Wednesday, June 24, 2009
Tracking the Invisible Man
Guest Blogger: Smiddywesson
We have all heard the parable about the three blind men who try to identify an elephant. The first one grasped the tail and claimed it was a stork. The second held the trunk and thought it was snake. And the third one hugged its leg and thought it was a tree. All three men were wrong because they failed to recognize the limitations of how they were “viewing“ the beast. Unfortunately, we are faced with a greater task than the three blind men, and are therefore even more blind than they. The beast we are trying to see is huge, amorphous, and non corporeal. The beast you can’t see it, smell, taste, or touch, is the market, and yet we believe we know it. We view the market through our indicators, but most of us fail to recognize that those indicators are as limited as our sense of touch in their scope. They can describe what the market is in some limited fashion, and they can tell you where it has been, but they can’t show you the market directly, and they can’t tell you with any degree of certitude where it is going.
The market is an invisible man that we traders track across a snowy field. Deaf, dumb and devoid of any sense of touch or smell, we methodically follow our quarry’s footsteps, hoping that our indicators will make some sense of who he is, and where he is going. Unfortunately, tracking a real market is even harder. The invisible man could be expected to maneuver around obstacles, like a fence or a tree. However, the market operates in a fog of war where even the obstacles are invisible. We can see the obstacles that can move a market far off in the distance, like deficit spending or the specter of inflation, but once they draw near into the fog bank, we can’t say when they will alter the path of the market. After the fact, we can guess like CNBC what moved the market, but we never really know the causes for sure.
The good news is you don’t need to have remarkable powers of prediction to catch the invisible man, you just have to survive long enough to trap him. There are a thousand ways to win in the market, and you only have to be an expert in one of them. This goal is achieved by identifying where profits come from. If your average win, multiplied by your percentage of wins, outweighs your average loss, times your percentage of losses, than you have found your edge. Successful traders use this formula to evaluate their systems.

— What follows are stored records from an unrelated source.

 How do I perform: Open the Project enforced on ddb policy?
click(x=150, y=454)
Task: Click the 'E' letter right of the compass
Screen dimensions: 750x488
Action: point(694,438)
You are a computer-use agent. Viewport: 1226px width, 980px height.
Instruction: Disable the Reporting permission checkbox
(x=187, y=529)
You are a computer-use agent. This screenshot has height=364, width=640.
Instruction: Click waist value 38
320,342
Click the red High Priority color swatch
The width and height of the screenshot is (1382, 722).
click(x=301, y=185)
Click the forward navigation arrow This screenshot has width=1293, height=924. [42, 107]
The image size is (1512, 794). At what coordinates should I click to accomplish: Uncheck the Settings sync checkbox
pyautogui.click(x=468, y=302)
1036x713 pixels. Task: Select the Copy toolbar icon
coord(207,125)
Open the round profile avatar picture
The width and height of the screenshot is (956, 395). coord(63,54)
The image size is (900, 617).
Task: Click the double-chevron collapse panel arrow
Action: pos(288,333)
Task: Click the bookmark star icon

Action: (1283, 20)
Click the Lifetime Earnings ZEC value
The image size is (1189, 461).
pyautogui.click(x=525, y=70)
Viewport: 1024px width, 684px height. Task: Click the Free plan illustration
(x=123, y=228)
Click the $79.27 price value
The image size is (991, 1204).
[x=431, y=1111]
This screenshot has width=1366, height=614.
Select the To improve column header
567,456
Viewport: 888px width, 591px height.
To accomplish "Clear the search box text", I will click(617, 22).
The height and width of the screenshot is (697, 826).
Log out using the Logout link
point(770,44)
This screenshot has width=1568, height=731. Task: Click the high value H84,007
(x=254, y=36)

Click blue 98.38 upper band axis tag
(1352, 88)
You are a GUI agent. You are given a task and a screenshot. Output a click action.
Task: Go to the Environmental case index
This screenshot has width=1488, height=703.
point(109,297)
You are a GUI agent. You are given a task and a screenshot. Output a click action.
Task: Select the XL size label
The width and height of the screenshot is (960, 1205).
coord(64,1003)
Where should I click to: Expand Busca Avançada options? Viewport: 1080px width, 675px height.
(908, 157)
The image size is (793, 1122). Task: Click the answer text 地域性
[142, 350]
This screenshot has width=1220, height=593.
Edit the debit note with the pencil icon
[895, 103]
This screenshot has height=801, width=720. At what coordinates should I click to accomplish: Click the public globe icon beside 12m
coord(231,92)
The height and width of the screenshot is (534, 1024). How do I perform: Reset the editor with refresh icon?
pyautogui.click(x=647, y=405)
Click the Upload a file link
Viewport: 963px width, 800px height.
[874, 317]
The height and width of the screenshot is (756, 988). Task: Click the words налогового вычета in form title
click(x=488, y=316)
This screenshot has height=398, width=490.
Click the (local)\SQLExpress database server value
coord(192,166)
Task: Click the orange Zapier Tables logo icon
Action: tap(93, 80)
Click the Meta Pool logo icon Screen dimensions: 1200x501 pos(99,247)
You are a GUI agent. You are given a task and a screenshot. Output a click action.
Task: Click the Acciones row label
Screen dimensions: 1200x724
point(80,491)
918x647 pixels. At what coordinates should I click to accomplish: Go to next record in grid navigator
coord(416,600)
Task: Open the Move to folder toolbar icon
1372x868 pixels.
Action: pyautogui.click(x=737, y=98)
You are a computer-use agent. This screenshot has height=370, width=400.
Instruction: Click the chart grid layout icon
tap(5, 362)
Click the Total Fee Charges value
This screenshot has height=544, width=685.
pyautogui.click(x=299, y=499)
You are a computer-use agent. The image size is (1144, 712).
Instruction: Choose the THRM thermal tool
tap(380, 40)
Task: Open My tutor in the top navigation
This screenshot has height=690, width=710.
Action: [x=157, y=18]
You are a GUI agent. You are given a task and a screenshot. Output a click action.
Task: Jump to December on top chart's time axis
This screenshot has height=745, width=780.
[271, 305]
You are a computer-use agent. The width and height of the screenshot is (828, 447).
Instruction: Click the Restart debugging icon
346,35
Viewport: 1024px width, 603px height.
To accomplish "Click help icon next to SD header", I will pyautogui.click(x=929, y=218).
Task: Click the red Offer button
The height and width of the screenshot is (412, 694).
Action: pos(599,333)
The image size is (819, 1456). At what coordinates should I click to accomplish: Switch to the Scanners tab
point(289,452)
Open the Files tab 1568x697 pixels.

Those systems don’t have to be perfect, they merely have to have an exploitable edge. In fact, successful traders sometimes boast that they could trade profitably over the long run using only a coin flip to determine entries. Now a coin only has a 50% chance of landing favorably, but these traders know they will win that boast because they are aware that the flip of the coin is a small part of their profits. The majority of their success or failure rests with their risk and money management. Profits depend upon controlling the size of their wins and losses (something in your control) rather than some special indicator or system delivering an incrementally higher percentage of wins (a goal whose pursuit delivers diminishing returns). In short, for most successful traders, the equation is dominated by the size of the wins and loses more than the percentage of wins and losses. Successful traders know you don’t need a holy grail to win. Similarly, you don’t need to find the perfect indicator to trade profitably. In fact, profitable traders often repeat the mantra that they keep their indicators to a minimum and keep their trading simple.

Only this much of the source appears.